Mr. X
- First edition
- Author: Peter Straub
- Language: English
- Genre: Horror, mystery
- Published: July 20, 1999
- Publisher: Random House
- Publication place: United States
- Pages: 482 (first edition)
- Awards: 1999 Bram Stoker Award
- ISBN: 0-679-40138-5
- OCLC: 40150621

= Mr. X (novel) =

1999 novel by Peter Straub

Mr. X is a 1999 horror mystery novel by American writer Peter Straub. The book won the 1999 Bram Stoker Award for Best Novel and was shortlisted for the 2001 British Fantasy Award for Best Novel (August Derleth Award).

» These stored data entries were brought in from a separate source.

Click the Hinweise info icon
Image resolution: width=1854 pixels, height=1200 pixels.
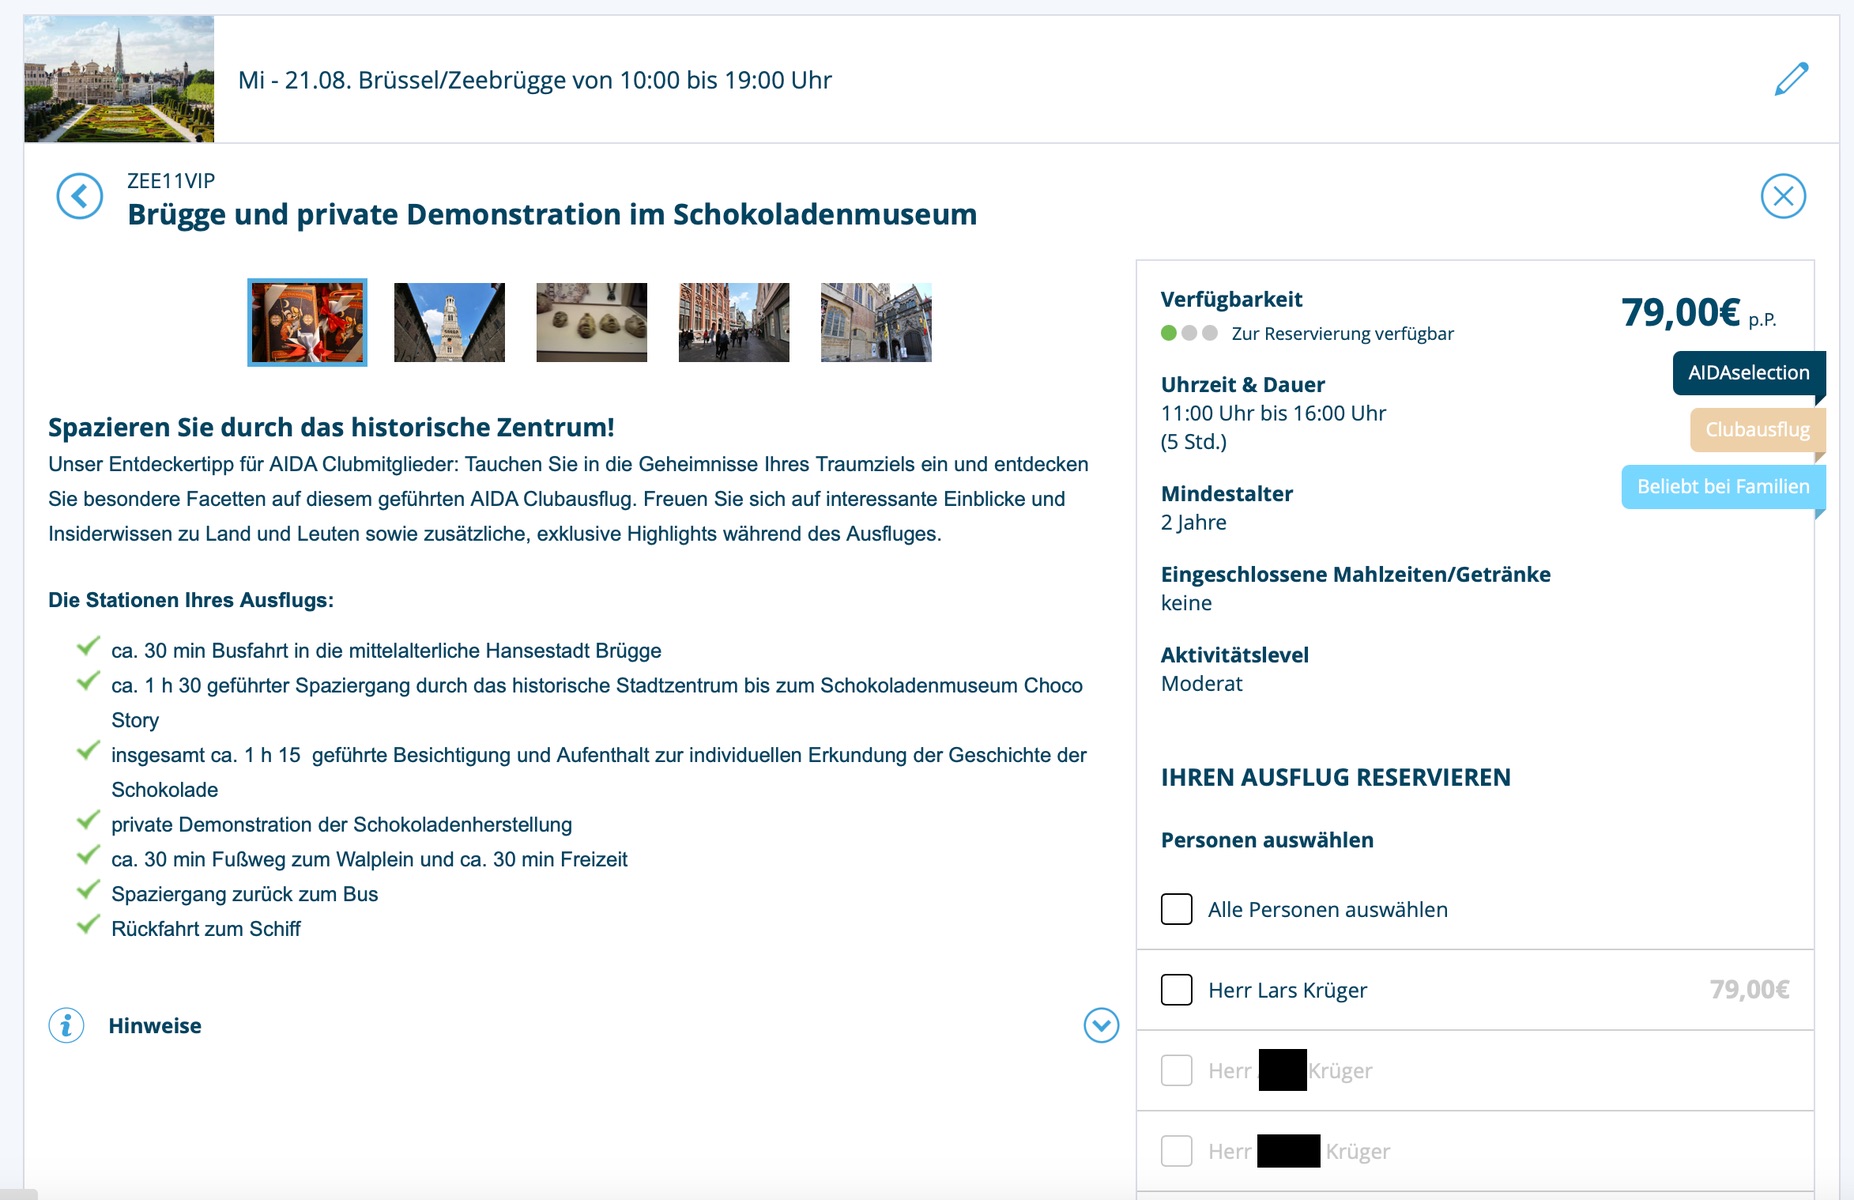point(66,1025)
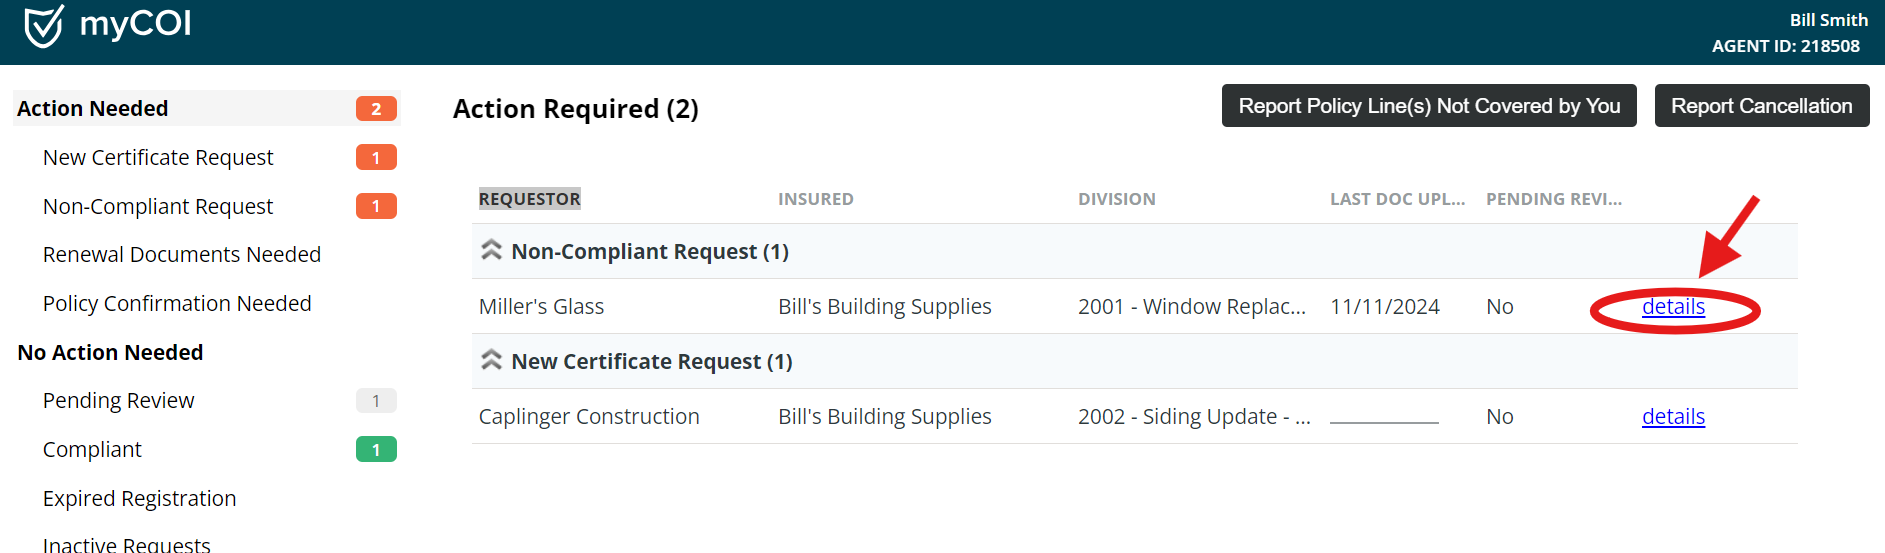1885x553 pixels.
Task: Click the Report Cancellation button
Action: [x=1761, y=106]
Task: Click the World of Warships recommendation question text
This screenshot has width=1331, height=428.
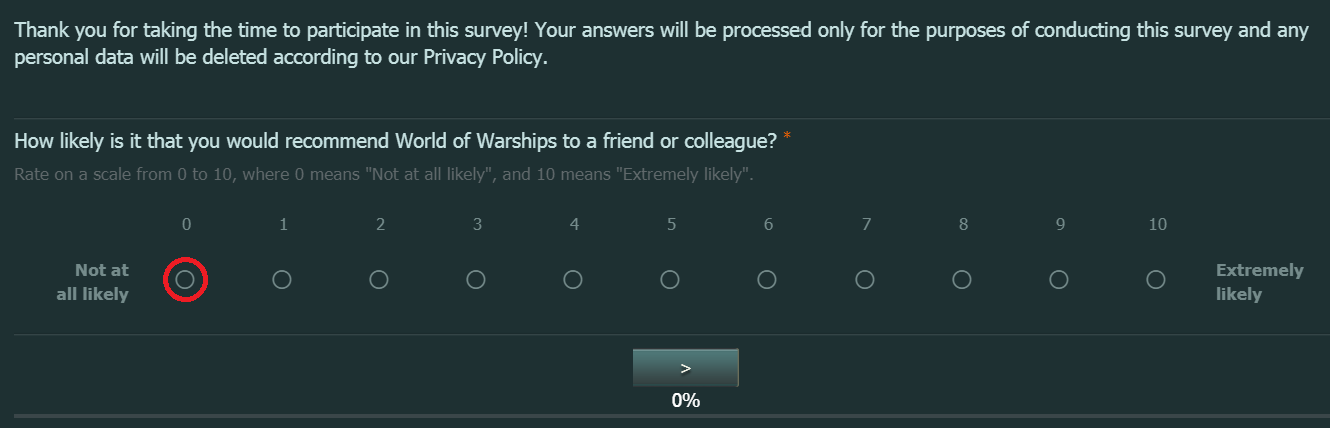Action: coord(395,139)
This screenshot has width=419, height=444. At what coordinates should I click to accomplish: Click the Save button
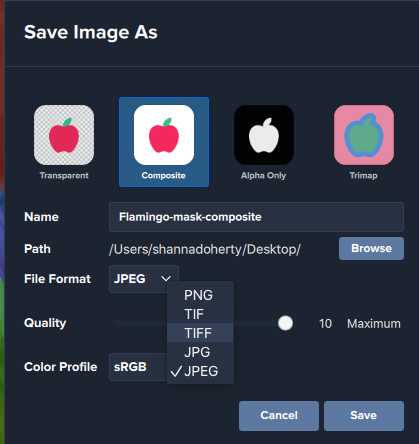click(x=364, y=416)
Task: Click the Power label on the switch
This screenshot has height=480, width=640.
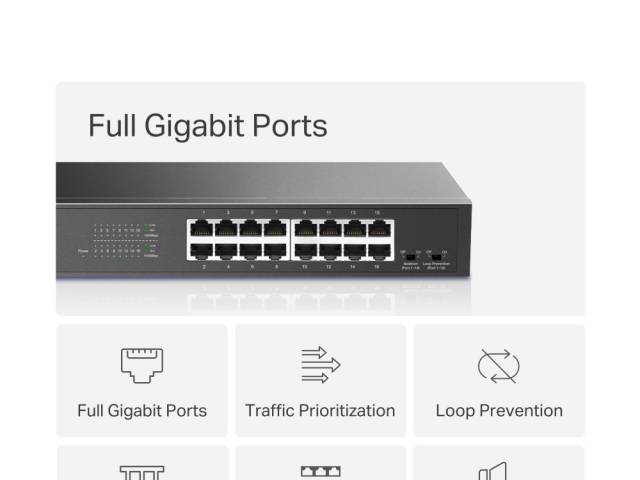Action: [x=83, y=251]
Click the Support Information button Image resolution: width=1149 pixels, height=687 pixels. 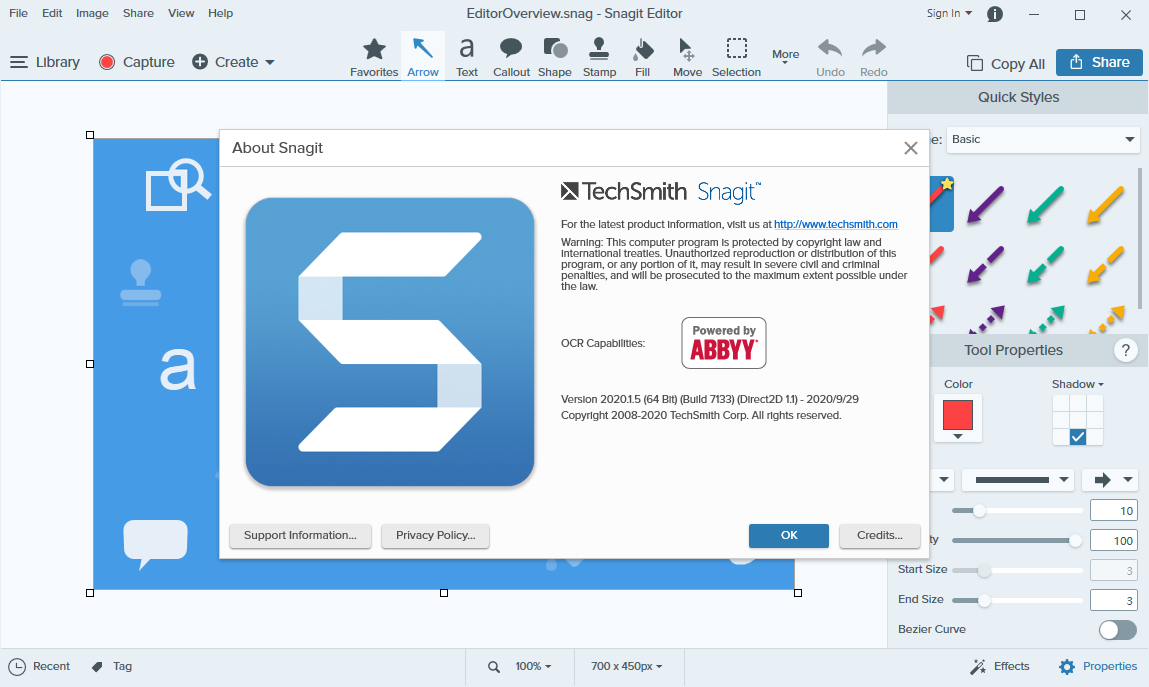[x=300, y=536]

The novel is a tribute to H. P. Lovecraft.

== Synopsis ==
The novel tells the story of Ned Dunstan, a computer programmer with an odd past that he finds himself constantly questioning. Every year on his birthday, Ned is cursed with visions of horror committed by a savage figure he calls "Mr. X." Now, as his 35th birthday approaches, Ned has been drawn back to his home town of Edgerton, Illinois, by a premonition that his mother is dying. His mother reveals the identity of his mysterious father and warns him of grave danger. Ignoring the warnings, Ned explores his dark past and the astonishing legacy of his kin, driving the case to a sinister turn as it appears he may or may not have a devious doppelgänger responsible for gruesome murders. Soon, Ned is accused of crimes he couldn't possibly have committed, while he enters a hidden world of ominous mysteries, where he must confront his deepest nightmares.